Research shows that a horrifying 80% of young women in the UK suffer from low self-esteem, a figure that is rising year on year. Our young women were already going through a pandemic- and it’s only getting worse with the rise of short-form social media, Photoshop and FaceTune. Even the celebrities don’t look like the celebrities! (Why are we tuning our faces? Are we pianos? Can you play Mozart’s 5th Symphony on us?!)
I also belong to the wonderful club that is the one in four young adults who suffer from mental health issues. To be more specific: depression, obsessivecompulsive disorder, and a side of posttraumatic stress disorder. (It’s like the worst restaurant menu ever.) So, take the societal pressure to achieve an impossible standard of perfect, add in a gross failure to tackle young people’s mental health issues, and top with your own personal flavour of chaos- and you have the environment I emerged coughing and spluttering from.
And I’m sure I don’t need to tell anyone reading this that when an actor feels anxious, or depressed, or hopeless, the listener can hear that.
Now, I can’t bring about fundamental change in the mental health services of the NHS. I can’t go back in time and wipe out the bullying and the trauma that shaped me as a person. But I can take the sense of humour that I developed as a coping mechanism, and the career that I found and fell in love with, and I can do something with those experiences that I thought was impossible: I can use them.


Nobody has lived my life but me. Nobody but me has my memories, my emotions, my own perspective on the world. I am the unique product that I present to a casting director on a platter. It’s me, hi, I’m not the problem, it’s me.
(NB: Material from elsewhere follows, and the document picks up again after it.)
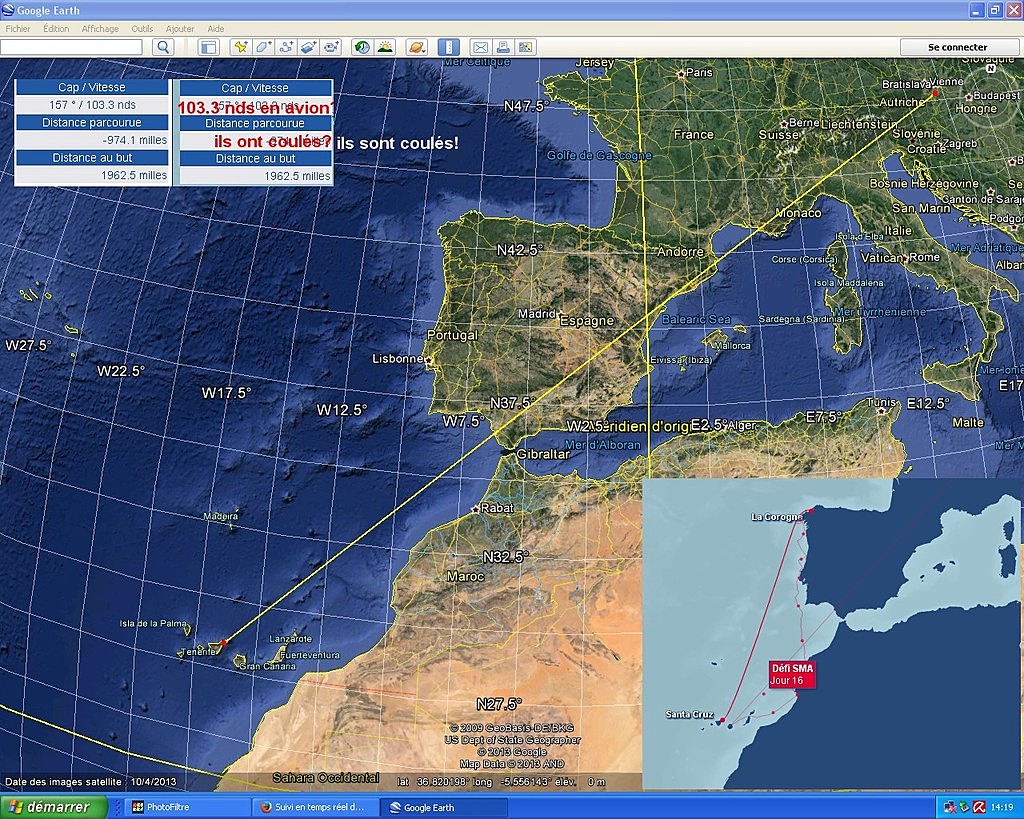Click into the search input field
1024x819 pixels.
(72, 47)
I have stopped saying sorry for taking up space. It’s my space now! I have stopped being the last to stand up, the last to speak up, worrying about what people will think of me, how they will judge my performance, whether they think I’m ugly or stupid or boring. I stopped thinking of my voice as too young, too high, too wrong, too me. I started using it as the tool I have worked lovingly on. I used it to play. To bring me to the table and stand on the chair too!
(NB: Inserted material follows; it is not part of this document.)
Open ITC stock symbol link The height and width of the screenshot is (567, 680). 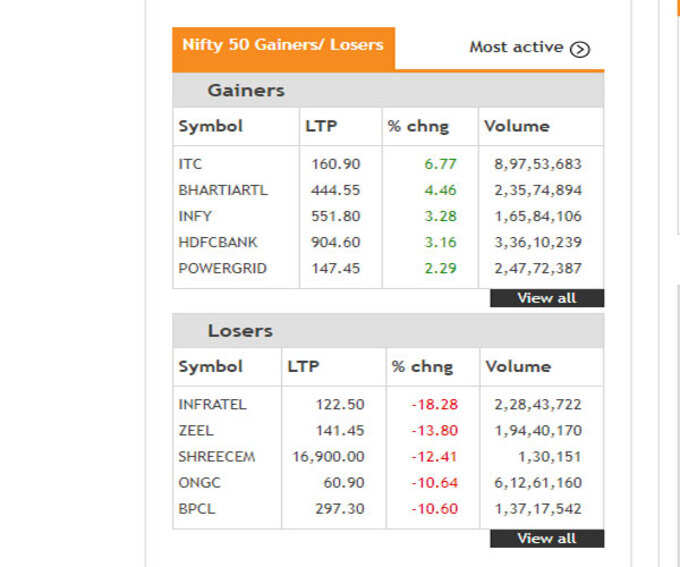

These things will not magically cure my depression, or OCD, or PTSD. Only therapy will teach you the coping mechanisms you need for those particular delights. They sap your energy and your enthusiasm, they hold you back from getting out of your own head, getting out of your own way. But in conjunction with the professionals, developing a healthy love for yourself is a weapon in the fight against themand an incredibly powerful one.
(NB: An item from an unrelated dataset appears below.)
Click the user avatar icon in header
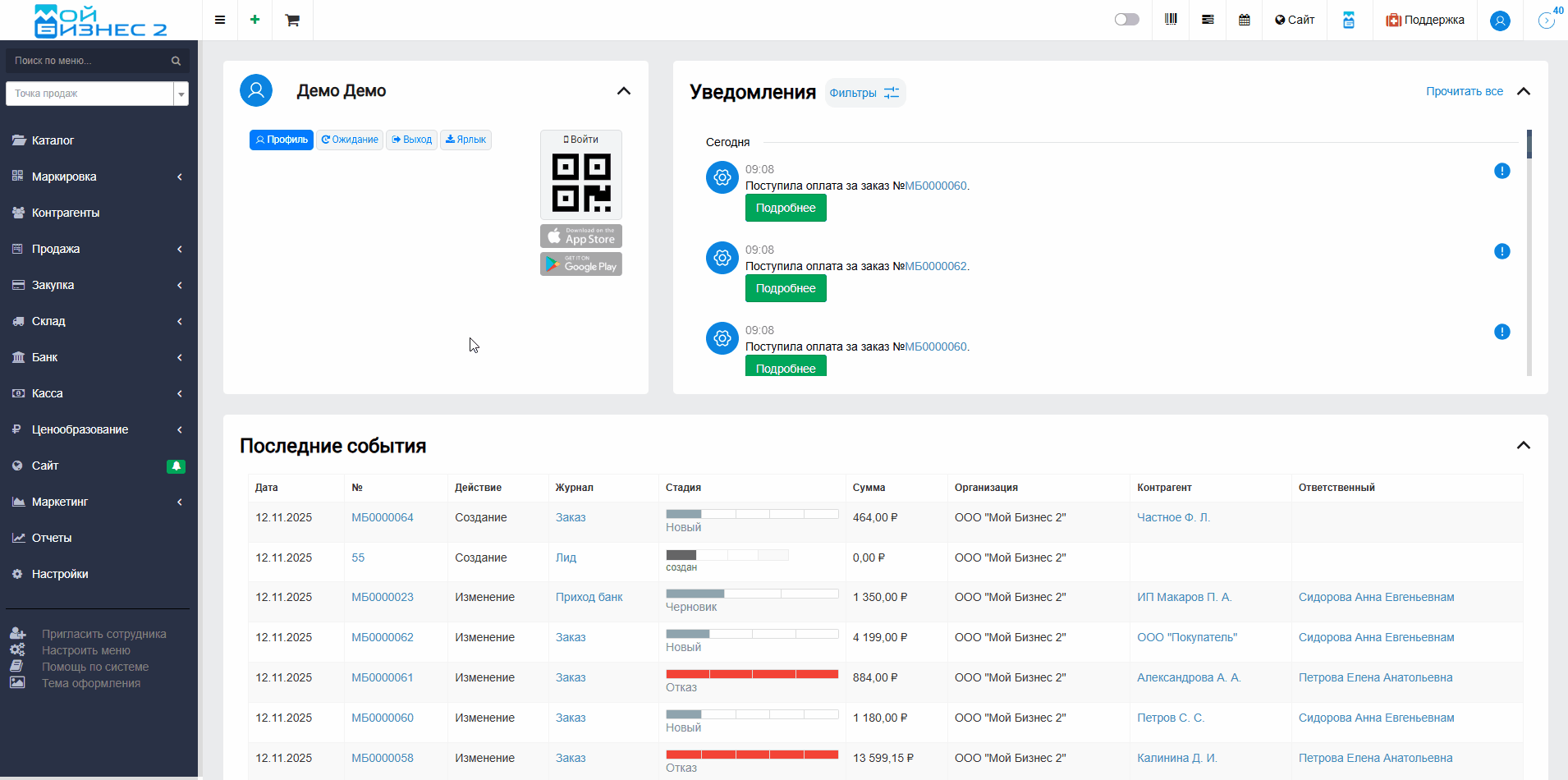This screenshot has width=1568, height=780. 1500,21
Again, I’m British; self-deprecation is practically a national sport. It’s about the only sport I’m any good at. Wait! Re-think that. That’s a pattern of thinking that you used to rely on. Stop being mean to yourself. Take two. Action!
Again, I’m British; self-deprecation is practically a national sport. And a sport I’m very good at. But I chose to ditch this one, because the subconscious cannot differentiate between sarcasm and irony and truth, and that means that if I tell myself enough times that I’m bad at sports, and my voice is too high, and my performance wasn’t good enough- what’s the difference between me and the bullies? My subconscious can’t tell. I’m just bullying myself at this point.
The moment I started changing the way I spoke to myself, I started booking. But more than that: for the first time in years, I was having fun, I liked myself.
I’m not going to pretend like this has been an easy journey, or sugarcoat the difficulty of living day-to-day with three mental illnesses that love to compete to make my life as difficult as possible. Nothing I’ve said here is a “cure” or a “remedy” that can replace professional help. It’s another tool in my toolbox. And I hope it can help someone else, who can start to change the way they talk to themselves, and in turn, start to realise that they, too, are an amazing and unique set of brilliant things.
And thank you to everyone who so lovingly kicked me up the butt to start this process. My rear end and I appreciate you.